Dabei geht das Projekt neue Wege. Heute versuchen Staaten das Energieverhalten ihrer Bürger über Vorschriften, Steuern und Subventionen zu lenken. Bisher blieben die Energie- und CO2-Einsparungen jedoch weit unter der Zielmarke. Das Climate-KIC-Projekt setzt nun nicht bei den einzelnen Haushalten, sondern bei deren Arbeitgebern an. Diese können durch firmeninterne Mittel ihren Mitarbeitenden den Kauf von Elektrovelos, Hybridautos oder Wärmepumpen ermöglichen. Dabei geht Off4Firms davon aus, dass soziale Strukturen wie Kontakte zwischen Arbeitskollegen in Firmen zu einer grösseren Veränderung des Verhaltens führen als staatliche Massnahmen. Vorteile für die Unternehmen sind Reputationsgewinne sowie die Möglichkeit, sich die Energie- und CO2-Einsparungen ihrer Mitarbeiter auf verpflichtende Reduktionsziele anrechnen zu lassen.

Im Projekt Off4Firms soll erforscht werden, welche Massnahmen von den Mitarbeitenden akzeptiert würden, was an Einsparungen tatsächlich erreichbar ist, wie teuer die Massnahmen für die Firmen sind und wie gemessen werden kann, wie viel Energie bzw. CO2 jemand einspart. Off4Firms arbeitet dazu ebenfalls mit dem EWZ, einem Rückversicherungsunternehmen, dem ehemaligen ETH-Spin-off und Climate-KIC-Partner South Pole Carbon sowie einem Team von Verhaltensökonomen der holländischen Universität Wageningen zusammen.

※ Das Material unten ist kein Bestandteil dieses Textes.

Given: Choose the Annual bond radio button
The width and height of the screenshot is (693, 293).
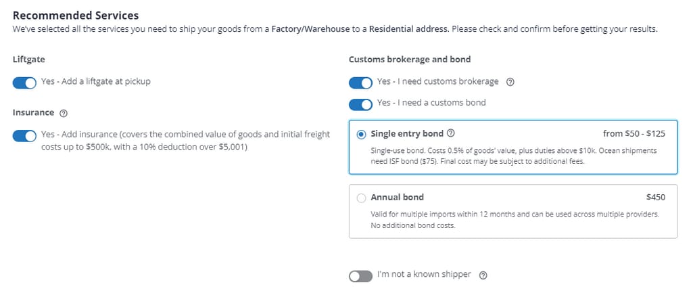Looking at the screenshot, I should click(x=361, y=198).
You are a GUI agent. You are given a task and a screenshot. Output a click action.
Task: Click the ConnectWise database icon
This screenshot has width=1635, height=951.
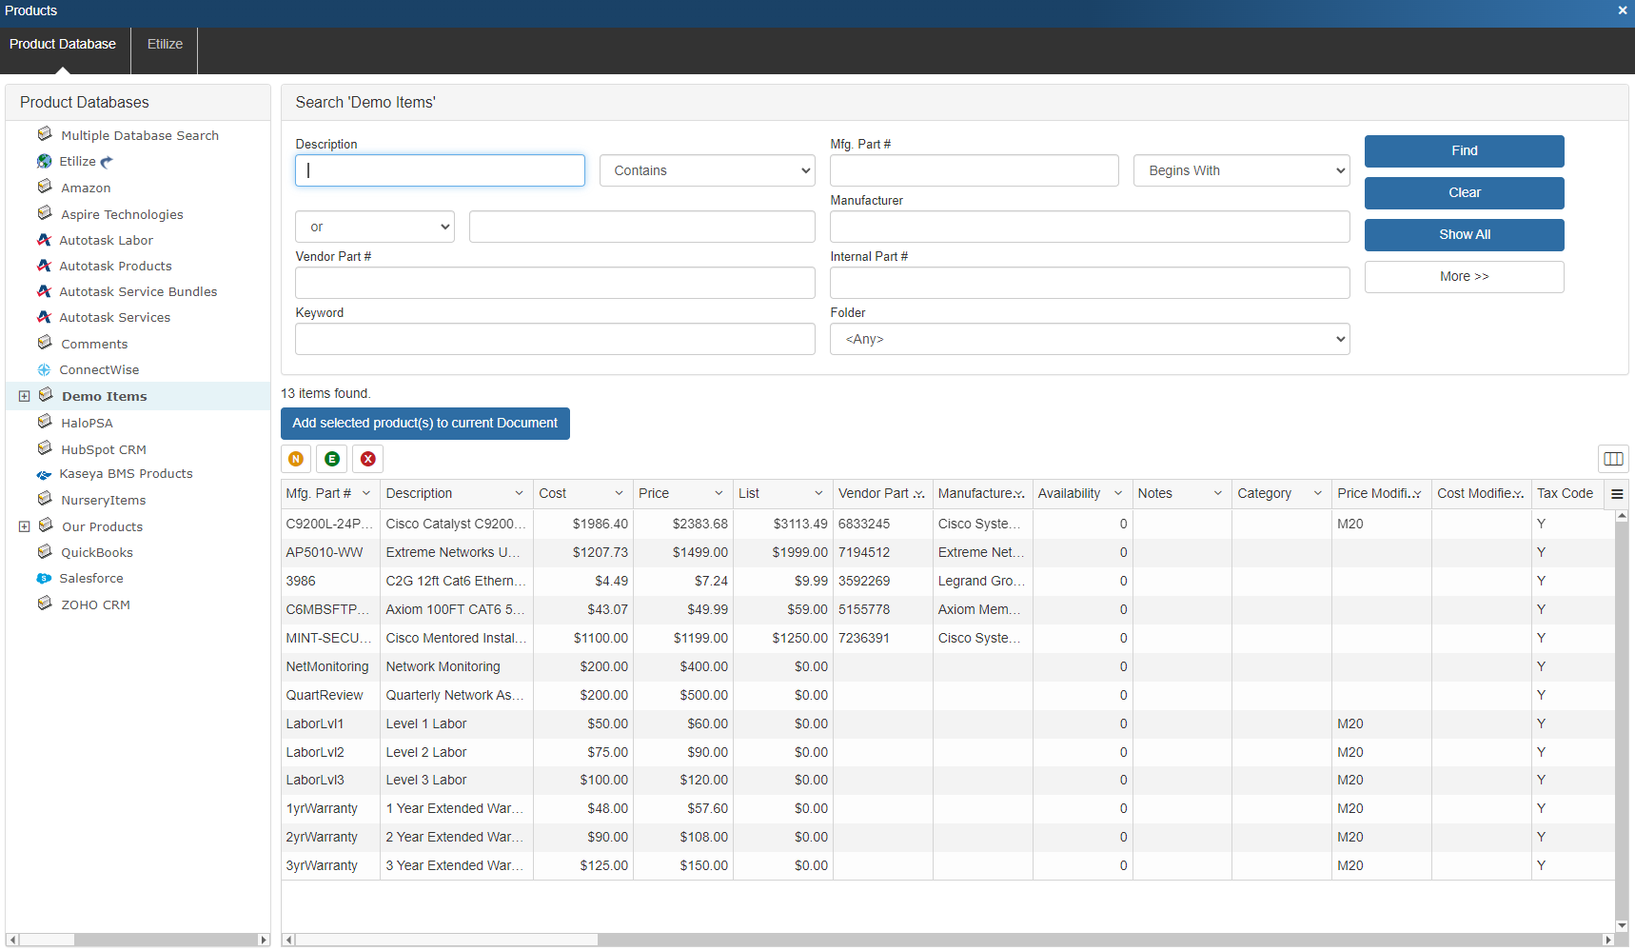click(x=44, y=370)
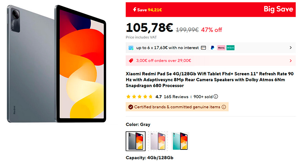The height and width of the screenshot is (161, 298).
Task: Click the installment calendar icon
Action: coord(131,48)
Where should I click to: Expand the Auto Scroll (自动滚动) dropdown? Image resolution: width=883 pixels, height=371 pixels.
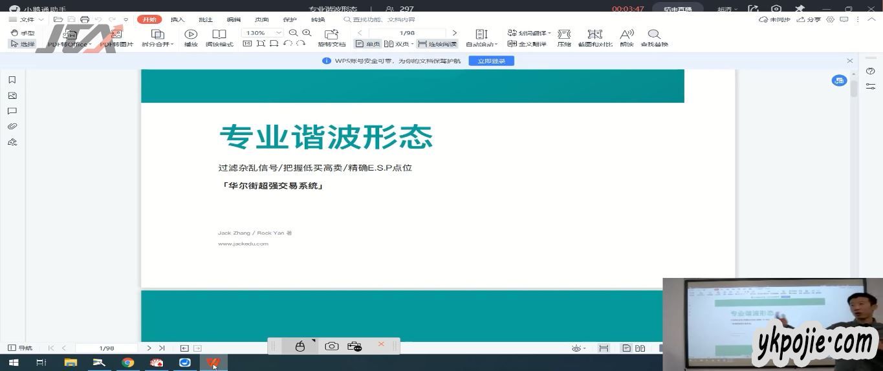pos(496,45)
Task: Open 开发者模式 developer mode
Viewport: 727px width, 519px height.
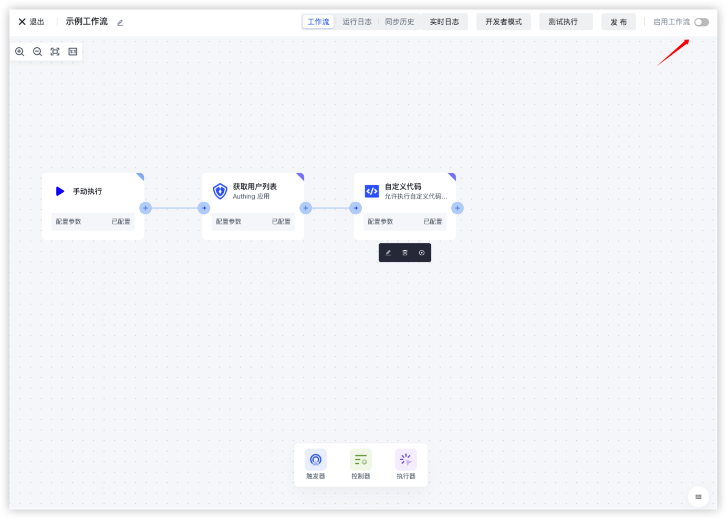Action: pyautogui.click(x=503, y=22)
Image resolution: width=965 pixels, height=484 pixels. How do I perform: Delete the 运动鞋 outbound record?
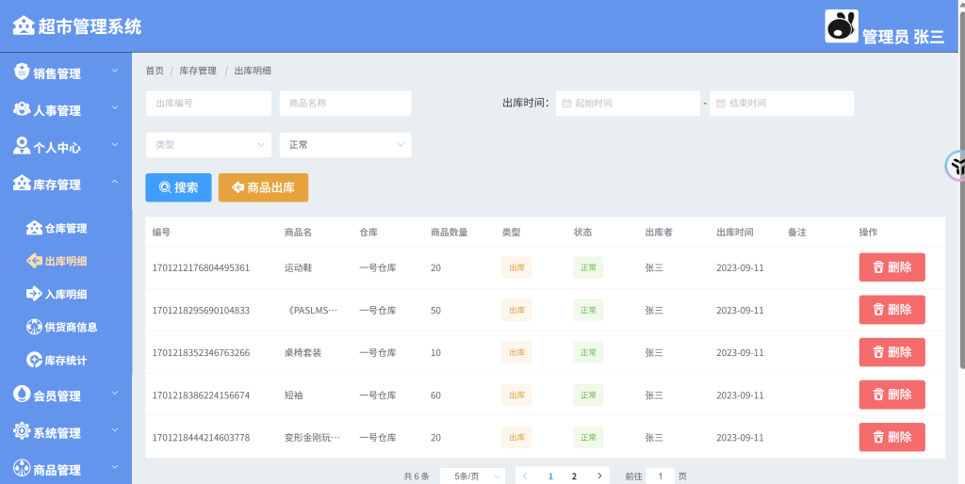pyautogui.click(x=891, y=267)
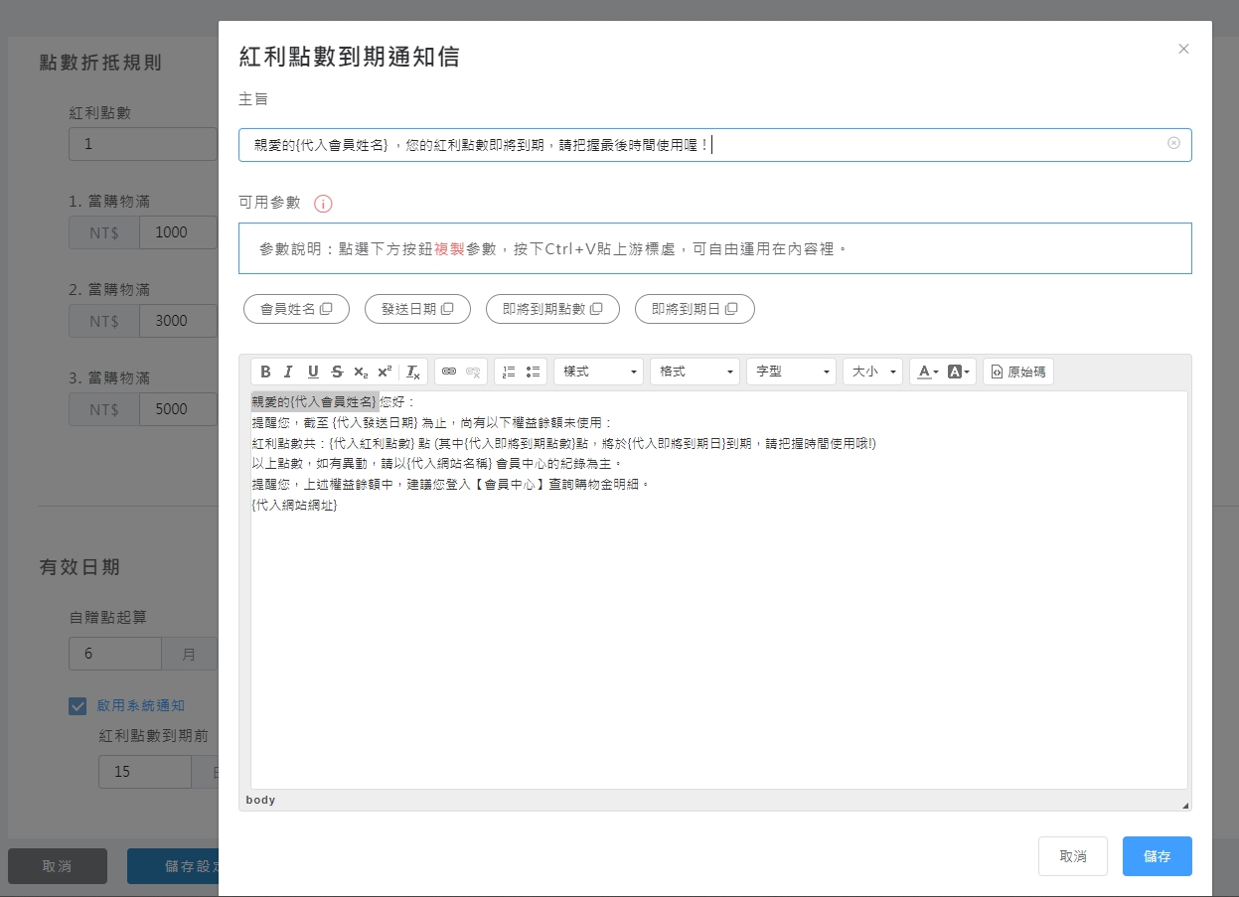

CO2-Ausstoss der Städte verringern

Die Reduktion des CO2-Austosses auf einer höheren Ebene hat sich das dritte Climate-KIC-Projekt zum Ziel gesetzt: Smart Urban Adapt fokussiert sich auf die Städte. Immer mehr Städte schreiben sich grosse Energieziele auf die Fahne, wie Zürich mit der Vision einer 2000-Watt-Gesellschaft. Diese zu erreichen, ist keine leichte Aufgabe. Die Städte verfügen zwar heute bereits über Informationen über die Schadstoffbelastung, die örtliche Klimaerwärmung und den Energieverbrauch, jedoch fehlt es bislang an einer Verbindung dieser Informationen zu einem ganzheitlichen Stadtmodell.

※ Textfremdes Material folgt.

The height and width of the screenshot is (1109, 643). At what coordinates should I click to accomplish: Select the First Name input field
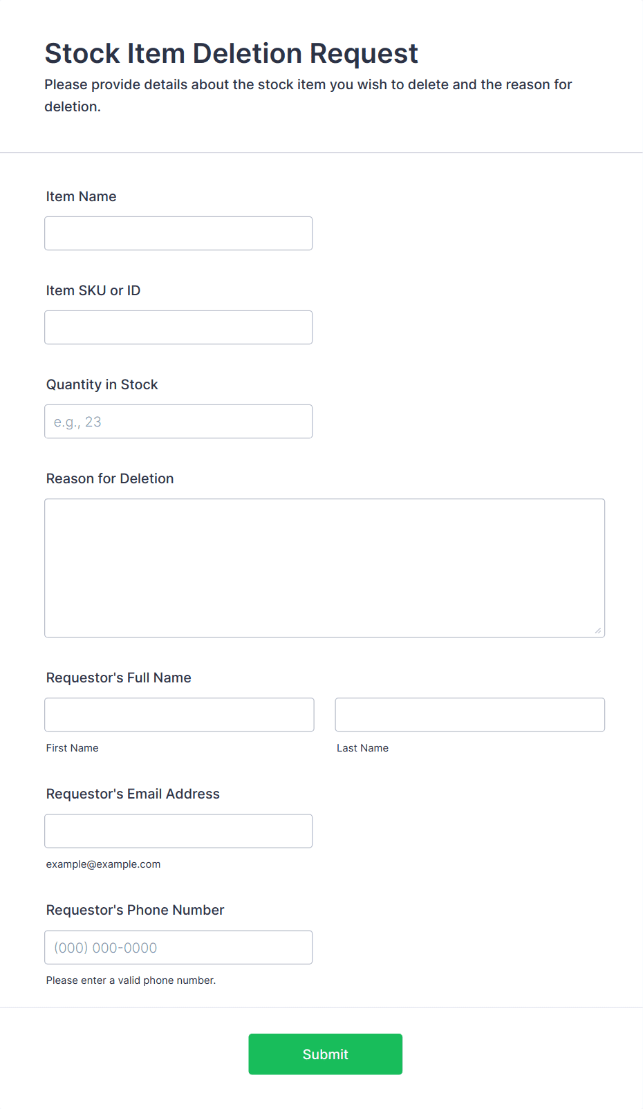[x=179, y=715]
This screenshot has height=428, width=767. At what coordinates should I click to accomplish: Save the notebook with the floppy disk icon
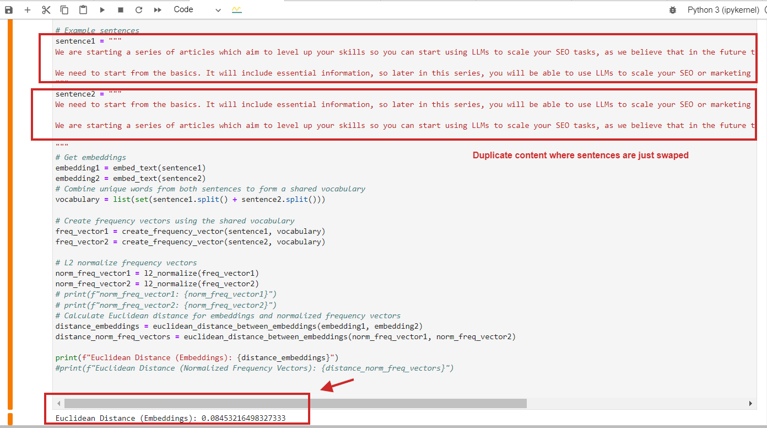9,10
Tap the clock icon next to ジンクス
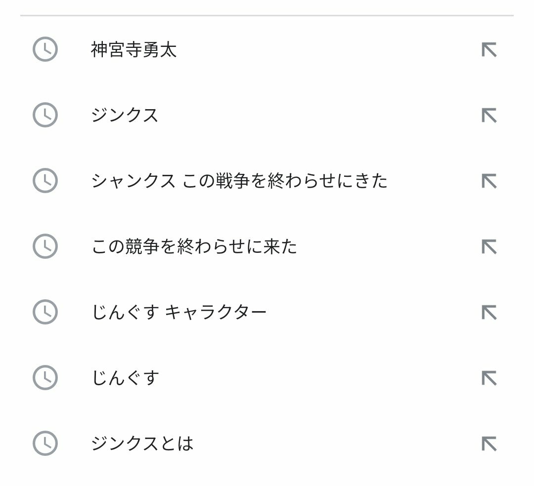 point(45,115)
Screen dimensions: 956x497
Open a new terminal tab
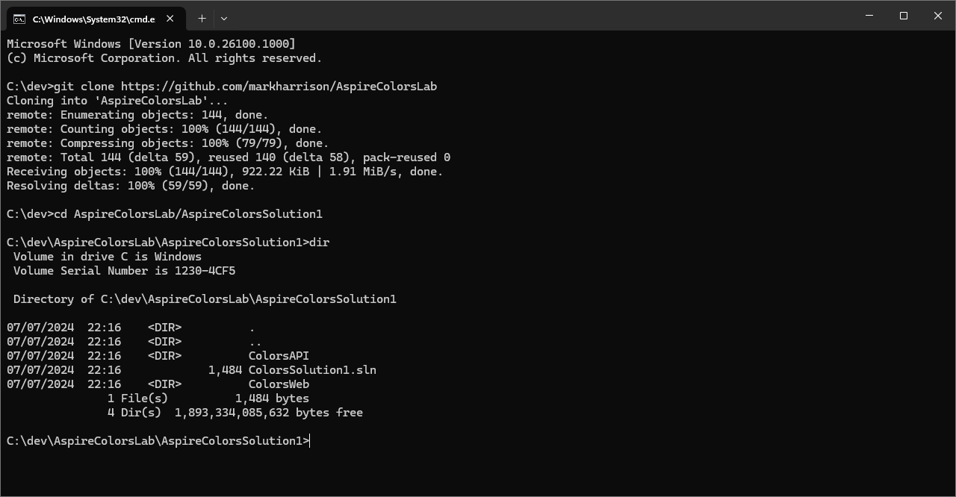coord(202,18)
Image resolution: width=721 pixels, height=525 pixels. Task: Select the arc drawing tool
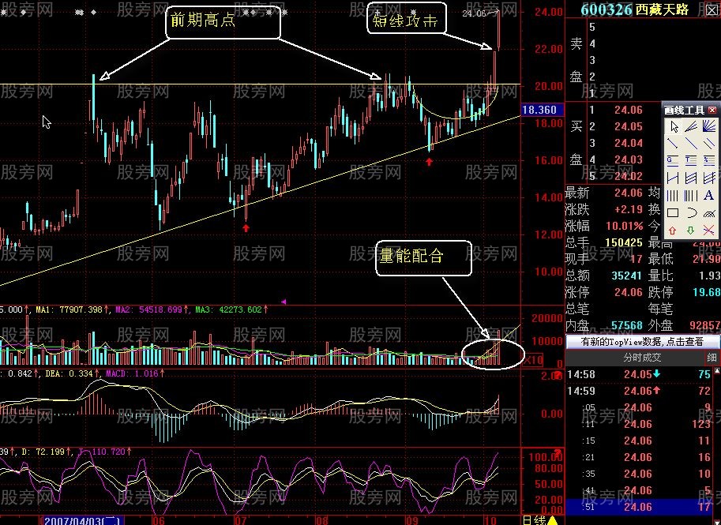(x=689, y=212)
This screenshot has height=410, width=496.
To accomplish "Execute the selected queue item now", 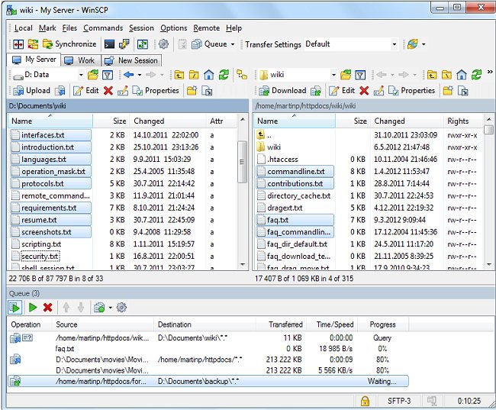I will click(x=32, y=307).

Hier kommt Smart Urban Adapt ins Spiel. Die Forscher der ETH Zürich und des Londoner Imperial Colleges entwickeln zusammen mit Partnern aus der Privatwirtschaft eine Art geografische 3-D-Karte, auf der das örtliche Klima, die Verkehrs- und die Flächennutzung sowie Topographien eingetragen sind. Erhoben werden die Daten über Klimamessungen oder Messungen von Verkehrs- und Personenströmen. Dank diesem 3-D-Modell lassen sich durch verschiedene Szenarien die Wirkung von Massnahmen zur Erreichung der gesetzten Ziele in 20 Jahren und länger simulieren. Laut Projektleiter Jan Halatsch will Smart Urban Adapt damit «den Städten helfen, die selbst gesetzten Ziele und die Massnahmen dazu durchzuspielen». 

Mehr Städte sollen mitmachen

Ein Ziel des Projekts ist es zudem, dass die Nutzer interaktiv die Karte durch neue Parameter ergänzen können. So können die Städte nicht nur langfristig planen, sondern auch auf sie zugeschnittene Szenarien durchspielen.

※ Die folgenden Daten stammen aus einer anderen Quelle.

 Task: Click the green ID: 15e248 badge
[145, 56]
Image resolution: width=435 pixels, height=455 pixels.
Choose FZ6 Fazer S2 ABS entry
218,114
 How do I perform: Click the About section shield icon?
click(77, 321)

Bislang sind Zürich und London bei Smart Urban Adapt dabei. Nach dem Ende der Climate-KIC-Pilotphase 2014 sollen weitere Städte hinzukommen. Auch Visualization of Energy Efficiency Performance and User Behaviour und Off4Firms hoffen in Zukunft auf weitere grosse Energieunternehmen oder grosse Arbeitgeber, die sie ins Boot holen können. Schliesslich soll mit den Produkten die breite Masse erreicht werden. Nur so helfen sie mit, das übergeordnete Ziel des EU-Förderprogramms Climate-KIC zu erreichen: Die Verlangsamung des Klimawandels.

Initiative Climate-KIC

Das Schweizer Climate-KIC-Koordinationsbüro mit Sitz an der ETH Zürich ist eines von fünf Koordinationsbüros des EU-Förderprogramms Climate-KIC, einer Initiative des Europäischen Instituts für Innovation und Technologie (EIT). Jedes Koordinationsbüro arbeitet mit einem Netzwerk aus Forschern, Unternehmern und Vertretern der öffentlichen Hand zusammen. Diese Netzwerke sollen Konzepte und Technologien entwickeln, die helfen der Klimaerwärmung entgegenzuwirken oder sich an den gegenwärtigen Wandel anzupassen. Voraussetzung für alle Projekte ist, dass sie einen positiven Effekt auf das Klima haben und über ein grosses Innovations- und Marktpotential verfügen. Die enge Kooperation ermöglicht Climate-KIC Partnern den Zugriff auf Know-how, Fördermittel und ein grosses europäisches Netzwerk. Vier Themenfelder stehen im Fokus: Wasser und Energie, Raumplanung und Landnutzung, Einschätzung der Klimaänderung und Management ihrer Einflussfaktoren sowie Städte und urbane Entwicklung.